Now I must admit while i am on this journey getting to know myself better
And enjoying life. I am seeing first time that I am ok with myself
And my activities. I hope my next partner will like this in me, appriciate my lifestyle.
I see now that there is no need really to complicate life.
I mean why pick a guy who is not on the same page.
From experience i can tell, it will bring fears and drama. The bad
Part is, you can get addicted to this drama type men.
My ex and I got in contact again. Our pattern is to call.. Date.. Drama.. And
Somebody always gets hurt! Especially me! Now I was more aware, thank God.
I did feel mad for picking up his call!
And didnt even feel bad breaking the contact...
I am not totally secure in what I want. It is different then 3 months ago.
On my dating profile i had a lot of "sexy" reactions. While I was
Not sure what I wanted in a man.
So I asked a guy from a online site, why he was attracted to my profile.
He said I looked on the pictures like a girl who nust wanted fun.
Now this gave me a wake up call... Indeed it does matter what you project.
I don't want to come over like a girl who just wants "fun".

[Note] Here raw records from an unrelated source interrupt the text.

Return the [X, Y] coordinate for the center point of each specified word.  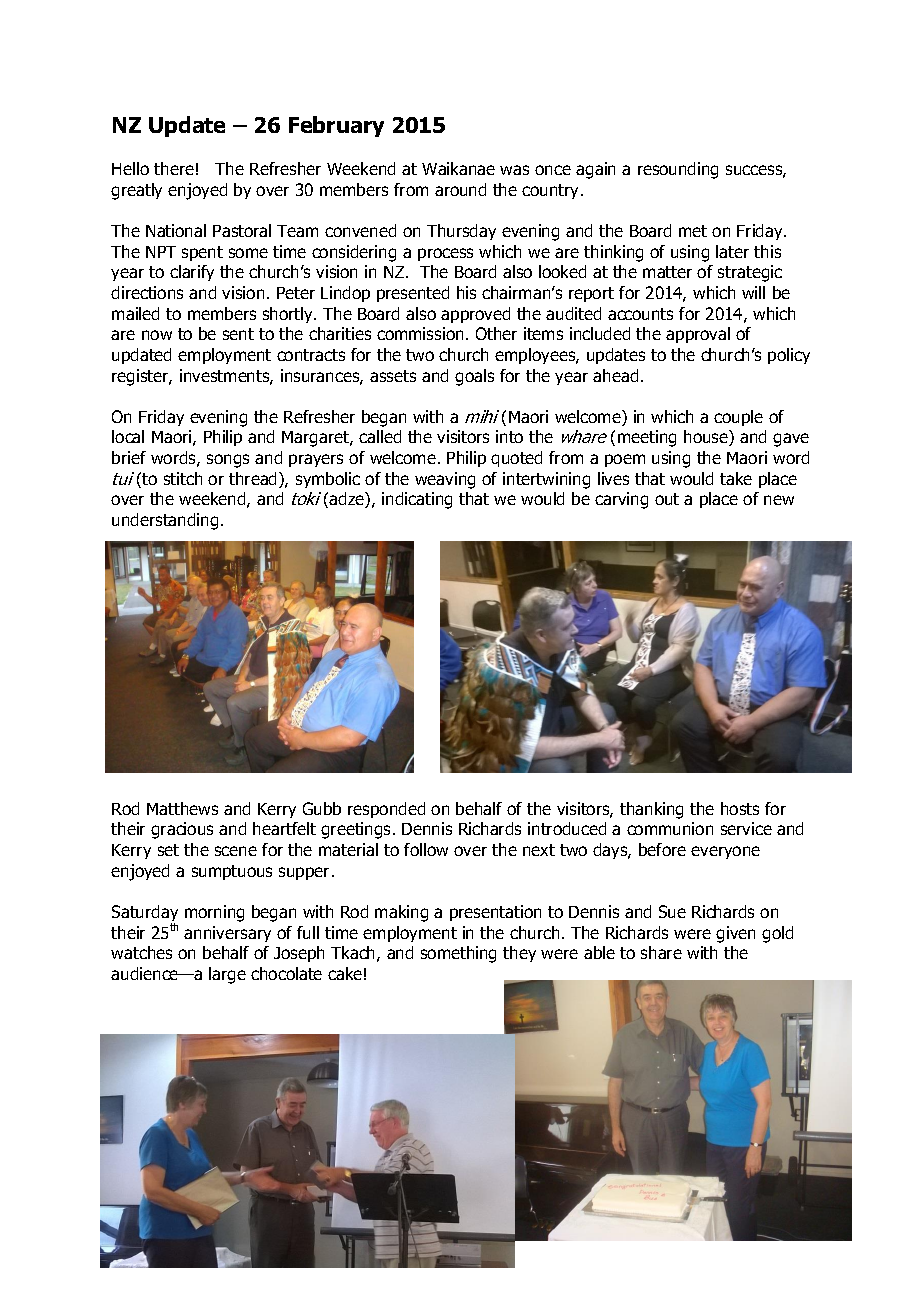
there [174, 168]
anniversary [227, 934]
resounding [678, 170]
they [519, 954]
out [667, 499]
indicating [417, 500]
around [460, 189]
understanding [165, 521]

So this time I am going to think it over, what is it that I want to come over like.
I do feel I would like to date and offcourse find someone which I feel comfortable with.
I can say I do not want to complicate my life with abusive, too lazy, not motivated and
Angry men. Then I would rather stay single.
Thank you Jane for making me think about dating again , in a healthy way.
Jane says
Exactly, Maris! It is a wake-up call to discover that what we are projecting - often unintentionally - is the very thing that we aren't intending to - and certainly not what we want in our relationships. Most importantly, it gives a chance to decide for ourselves what it is we really want so that we'll know it when we see it. You're so right, love is never complicated; it's only we who insist on making it so.
eleanor says
iam very pleased to have joined the site and its so helping.am currently a single mom and have been dating a nigerian guy,whose been so nice to me.and understanding.he told me when we met that hes going to marry me.but now as years passed by i discovered that the course hes taking forbids marriage.and i had alreday moved out to stay temporary with hm.so that he visits and we spent time together.Nw am lost and confused of wats next.because he himself finally said it plainily that he took that choice not to marry.Please help.
Jane says
Welcome, Eleanor; I'm so glad you found your way here. Of course you must feel so lost right now, and yet, at least you have found this out now before getting yourself involved with him any deeper. Now this becomes a question of what you really want and what he is worth to you. You now know where he stands and what his terms are for your relationship - terms that do not include marriage. So now this becomes about your own terms and what you can and can't live with. If you're not on the same page here anymore, it doesn't matter how much you love someone or want this to work, you're going to find this more of a struggle than a life. It's not up to you to make this work, Eleanor, it always takes two.
Jackie Morrison says
This is why one must master the art of letting go with a sense of peace and closure. the sooner you can leave when its not working and clear it won't, the better off you are. Otherwise you create a pattern of settling and allowing yourself to be mistreated and begging for love. There is help available to break the habit if need be. Stay free for the one who deserves you. Leave the one who does not. Simple but tough.
Maris says
True Jackie..
It reminds me of a saying from Paulo Coelho
" if your brave enough to say goodbye, life will reward you with a new hello"
Jane says
So true, Jackie. What we do to ourselves by staying always does more damage than the initial "rejection" itself.